As if we had them not.  Spirits are not finely touch’d

But to fine issues. . . .

Shakespeare, Measure for Measure I. l. 33ff


With characteristic panache philosopher and poet Kenneth Burke said a perfect book title would contain the book’s entire contents.[2]  A perfect reader, then, wouldn’t need actually to read the book but would intuit its contents from the title.  (If this seems fanciful consider a great oak enciphered in an acorn.)  What of the book at hand?  Both author and reader are surely less than perfect, but this Preface may help us decipher the revised title.

If Yes Is the Answer, What Is the Question? was first published in 1995 without a subtitle.  The Introduction, then as now, explains its curious title, a question-within-a-question.  In brief, if you could name the questions that are central to human existence, then in answering them you will be deciding what you believe or disbelieve.  If there are no “central questions,” then life may indeed be “a tale told by an idiot, full of sound and fury, signifying nothing.”  (Shakespeare, again.)  Seeking those things we can affirm without qualification, we begin a personal quest for a faith we can articulate, live with, and enjoy.

Of course, everything hangs on the if—“if you could name the central questions . . . . ”  Actually naming  these questions is the task of the eight chapters of this book.  They describe eight existential issues of faith.

Bad theology is simplistic; good theology is inherently perplexing, but yields insights, large and small.  “Theology is necessary in order to make preaching as hard for the preacher as it needs to be.”[3] To write an extended reflection on religious faith that is systematic—that seeks to touch all the bases—requires the unfolding of a central idea that changes our perspective on human existence.  This is not, then, a book about questions or questioning; but about “getting to yes,” about identifying the questions that elicit personal affirmation.  These could not be any and all questions, but precisely those that ask for commitments rooted in our sense of ultimate concern.

I learned from Bernard Lonergan that an existential question is one that asks not for information or an opinion, but for a decision yes or no.  This Third Edition of the book reclaims its original, Lonerganian title, If Yes is the Answer, What is the Question? and adds a subtitle: Eight Existential Issues of Faith.  The questions we must ask are existential issues—matters that are contested in our hearts and minds, and being resolved, issue in life-changing decisions. 

The word issue carries a wide range of meanings, all seemingly rooted in two  intertwined ideas.  An issue can be a question to be decided—often a strongly contested question.  Or it can be an outcome, a declaration, something that “goes forth of us.”  I have puzzled over Shakespeare’s words, “Spirits are not finely touched but to fine issues,” from a play that delves into moral deception and self-deception, issues with dire consequences.  Existential issues are, then, both personal and fateful, both intimate and ultimate.  They are contested questions that call for decision and thereby shape the moral and spiritual character of our lives.

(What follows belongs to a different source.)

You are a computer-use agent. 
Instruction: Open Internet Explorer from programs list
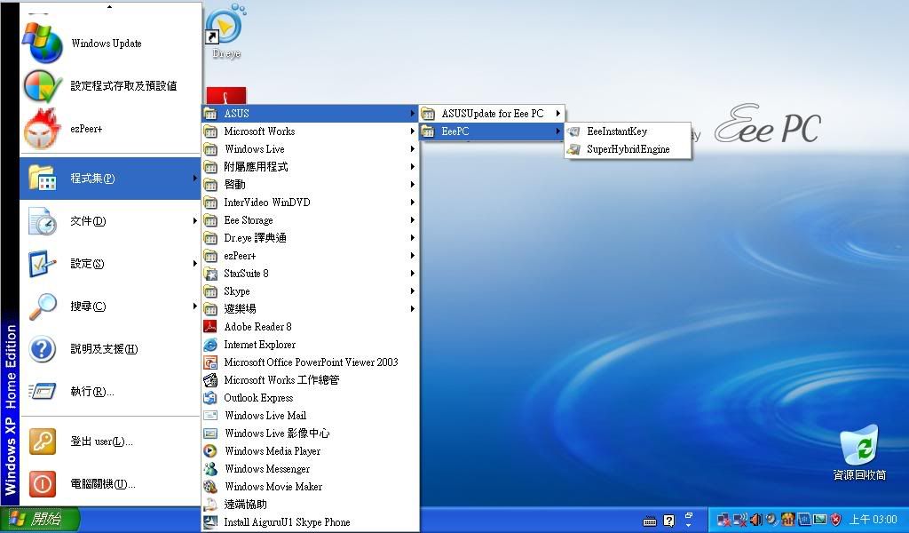[x=259, y=345]
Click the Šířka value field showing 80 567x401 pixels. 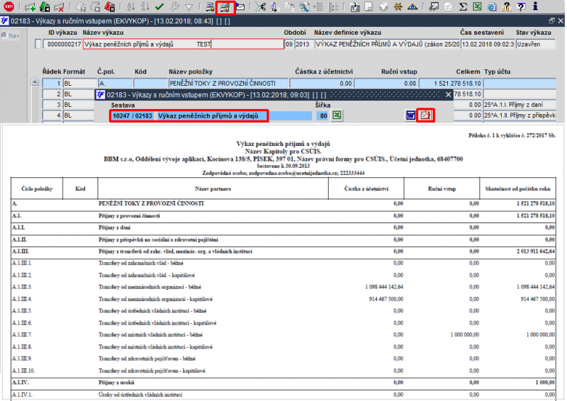click(322, 115)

Faith is over-worked in our religious vocabulary.  The word seems irreplaceable but becomes problematic when reduced to a given set of beliefs.  James Luther Adams called attention to the creative thrust of Paul Tillich’s theological language.  Tillich coined new terms for words rendered bloodless by sheer familiarity, for instance, he proposed ultimate concern as an alternative to faith.  Adams, too coined new terminologies, suggesting, for instance, that religion comes alive at the intersection of the intimate and the ultimate.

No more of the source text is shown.